═════ Listing
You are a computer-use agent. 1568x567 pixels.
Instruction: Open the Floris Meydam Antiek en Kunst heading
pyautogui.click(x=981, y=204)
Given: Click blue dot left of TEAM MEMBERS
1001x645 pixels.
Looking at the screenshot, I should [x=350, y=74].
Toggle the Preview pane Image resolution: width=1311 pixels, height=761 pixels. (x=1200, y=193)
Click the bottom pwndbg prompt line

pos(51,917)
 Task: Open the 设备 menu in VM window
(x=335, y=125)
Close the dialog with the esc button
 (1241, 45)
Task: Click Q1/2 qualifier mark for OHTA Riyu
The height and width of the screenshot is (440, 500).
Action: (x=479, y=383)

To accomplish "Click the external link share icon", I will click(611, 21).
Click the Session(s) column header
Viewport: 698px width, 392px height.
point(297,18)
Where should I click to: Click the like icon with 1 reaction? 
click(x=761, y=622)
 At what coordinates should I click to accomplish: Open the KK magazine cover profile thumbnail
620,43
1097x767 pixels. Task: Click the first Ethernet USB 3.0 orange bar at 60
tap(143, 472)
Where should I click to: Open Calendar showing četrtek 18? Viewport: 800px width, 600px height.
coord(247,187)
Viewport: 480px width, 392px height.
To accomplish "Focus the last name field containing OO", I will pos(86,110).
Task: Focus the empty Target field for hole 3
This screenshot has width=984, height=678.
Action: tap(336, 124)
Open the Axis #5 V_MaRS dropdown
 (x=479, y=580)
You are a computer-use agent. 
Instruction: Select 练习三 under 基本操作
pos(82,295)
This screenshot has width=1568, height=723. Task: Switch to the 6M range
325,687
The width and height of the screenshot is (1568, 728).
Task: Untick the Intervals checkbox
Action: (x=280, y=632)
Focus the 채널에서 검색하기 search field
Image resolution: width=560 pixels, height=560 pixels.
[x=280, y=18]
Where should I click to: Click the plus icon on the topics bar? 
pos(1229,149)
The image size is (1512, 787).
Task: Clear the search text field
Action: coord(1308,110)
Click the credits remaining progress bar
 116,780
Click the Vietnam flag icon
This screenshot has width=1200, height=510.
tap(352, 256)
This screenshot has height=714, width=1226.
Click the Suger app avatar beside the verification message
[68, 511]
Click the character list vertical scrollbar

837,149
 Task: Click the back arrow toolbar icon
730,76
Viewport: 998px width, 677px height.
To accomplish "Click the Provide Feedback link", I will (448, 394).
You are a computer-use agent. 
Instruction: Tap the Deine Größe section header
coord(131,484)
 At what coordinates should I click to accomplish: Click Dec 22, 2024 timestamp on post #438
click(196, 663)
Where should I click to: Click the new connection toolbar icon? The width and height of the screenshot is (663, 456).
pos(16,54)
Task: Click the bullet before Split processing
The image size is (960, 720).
══════════
Copy all of the records above word for word, keeping every line as it appears.

You are a computer-use agent. 1568x567 pixels.
Instruction: Open the Floris Meydam Antiek en Kunst heading
pyautogui.click(x=981, y=204)
Given: Click blue dot left of TEAM MEMBERS
1001x645 pixels.
Looking at the screenshot, I should [x=350, y=74].
Toggle the Preview pane Image resolution: width=1311 pixels, height=761 pixels. (x=1200, y=193)
Click the bottom pwndbg prompt line

pos(51,917)
 Task: Open the 设备 menu in VM window
(x=335, y=125)
Close the dialog with the esc button
 (1241, 45)
Task: Click Q1/2 qualifier mark for OHTA Riyu
The height and width of the screenshot is (440, 500).
Action: (x=479, y=383)

To accomplish "Click the external link share icon", I will click(611, 21).
Click the Session(s) column header
Viewport: 698px width, 392px height.
point(297,18)
Where should I click to: Click the like icon with 1 reaction? 
click(x=761, y=622)
 At what coordinates should I click to accomplish: Open the KK magazine cover profile thumbnail
620,43
1097x767 pixels. Task: Click the first Ethernet USB 3.0 orange bar at 60
tap(143, 472)
Where should I click to: Open Calendar showing četrtek 18? Viewport: 800px width, 600px height.
coord(247,187)
Viewport: 480px width, 392px height.
To accomplish "Focus the last name field containing OO", I will pos(86,110).
Task: Focus the empty Target field for hole 3
This screenshot has width=984, height=678.
Action: tap(336, 124)
Open the Axis #5 V_MaRS dropdown
 (x=479, y=580)
You are a computer-use agent. 
Instruction: Select 练习三 under 基本操作
pos(82,295)
This screenshot has width=1568, height=723. Task: Switch to the 6M range
325,687
The width and height of the screenshot is (1568, 728).
Task: Untick the Intervals checkbox
Action: (x=280, y=632)
Focus the 채널에서 검색하기 search field
Image resolution: width=560 pixels, height=560 pixels.
[x=280, y=18]
Where should I click to: Click the plus icon on the topics bar? 
pos(1229,149)
The image size is (1512, 787).
Task: Clear the search text field
Action: coord(1308,110)
Click the credits remaining progress bar
 116,780
Click the Vietnam flag icon
This screenshot has width=1200, height=510.
tap(352, 256)
This screenshot has height=714, width=1226.
Click the Suger app avatar beside the verification message
[68, 511]
Click the character list vertical scrollbar

837,149
 Task: Click the back arrow toolbar icon
730,76
Viewport: 998px width, 677px height.
To accomplish "Click the Provide Feedback link", I will (448, 394).
You are a computer-use agent. 
Instruction: Tap the Deine Größe section header
coord(131,484)
 At what coordinates should I click to accomplish: Click Dec 22, 2024 timestamp on post #438
click(196, 663)
Where should I click to: Click the new connection toolbar icon? The width and height of the screenshot is (663, 456).
pos(16,54)
Task: Click the bullet before Split processing
The image size is (960, 720).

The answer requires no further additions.